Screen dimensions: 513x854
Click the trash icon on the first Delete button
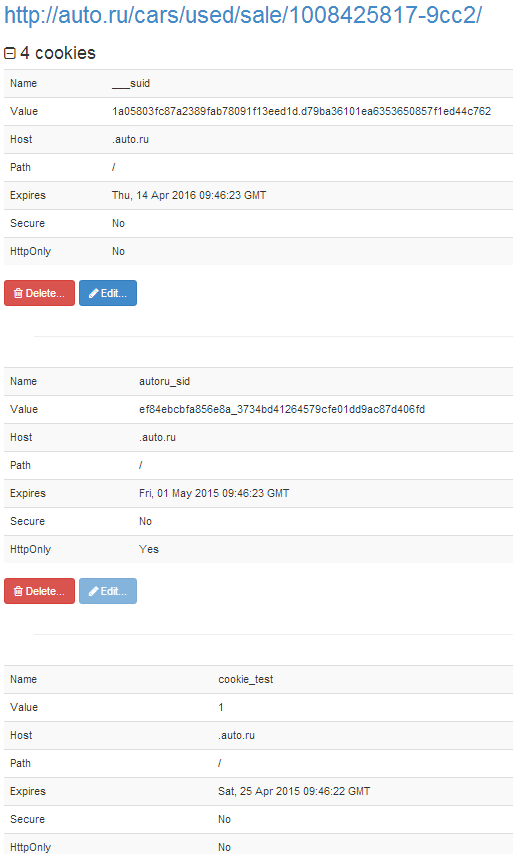coord(18,293)
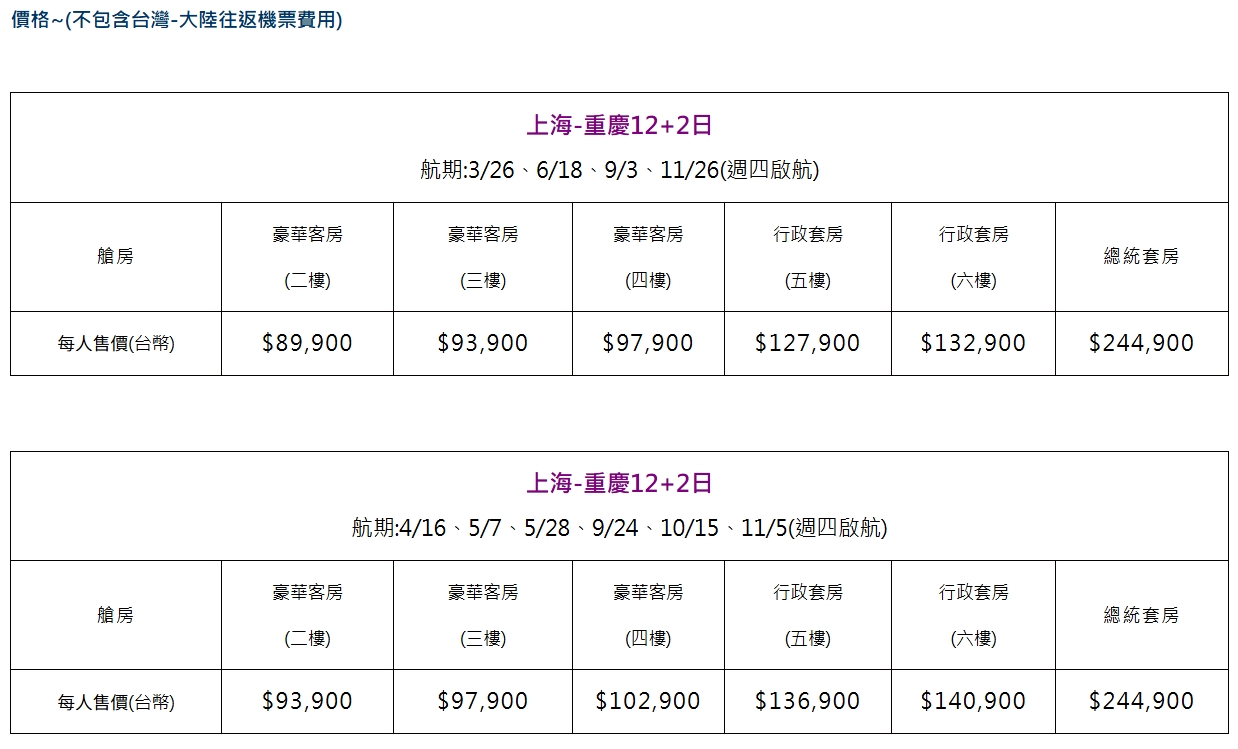Click the first table's 上海-重慶12+2日 title
This screenshot has width=1238, height=749.
click(x=619, y=125)
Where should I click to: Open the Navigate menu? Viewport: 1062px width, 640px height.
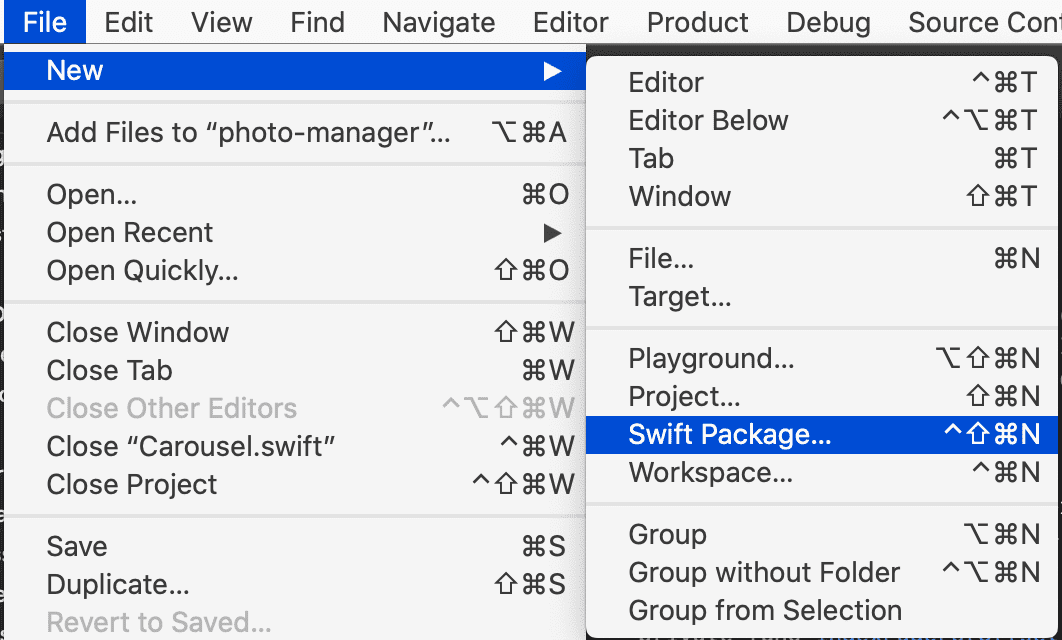[438, 22]
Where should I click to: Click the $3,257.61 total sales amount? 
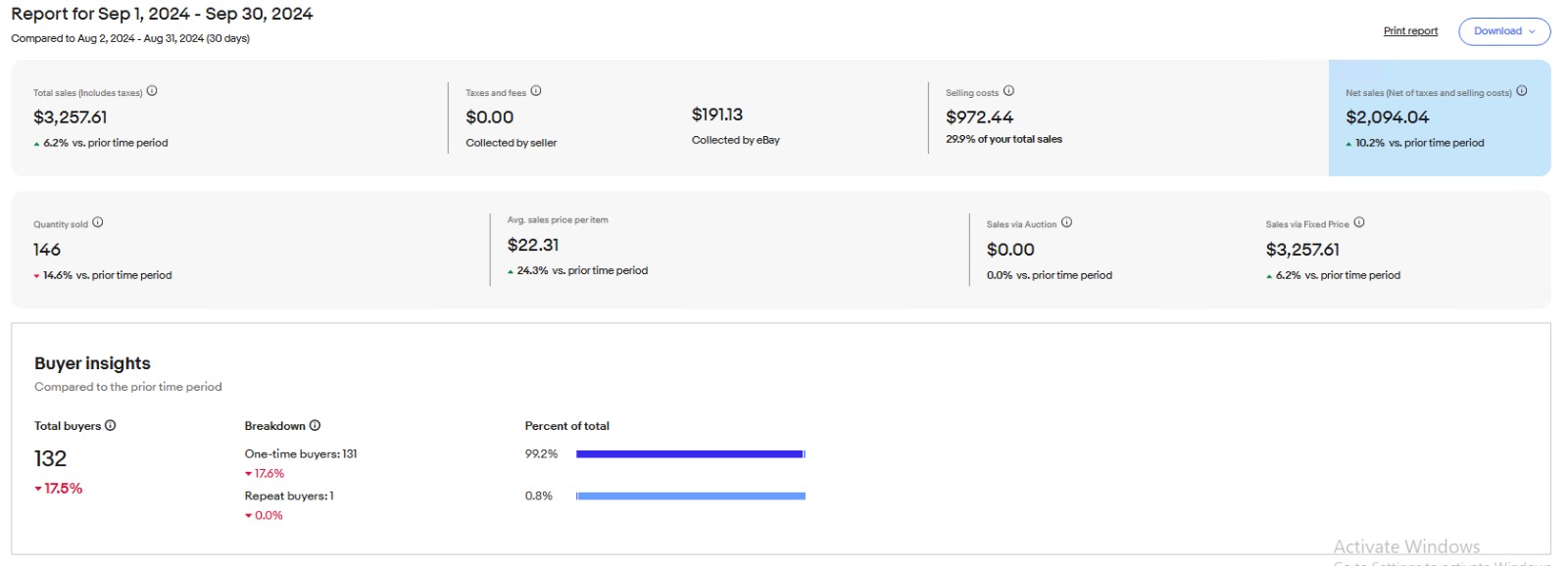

****

Every record must be duplicated exactly, except for the pictures, which are left out.

* [Exercise answer]
Screen dimensions: 513x854
Click the trash icon on the first Delete button
coord(18,293)
Click the first table's 上海-重慶12+2日 title
This screenshot has width=1238, height=749.
click(x=619, y=125)
Where should I click to: Open the Navigate menu? Viewport: 1062px width, 640px height.
[438, 22]
Where should I click to: Click the $3,257.61 total sales amount? 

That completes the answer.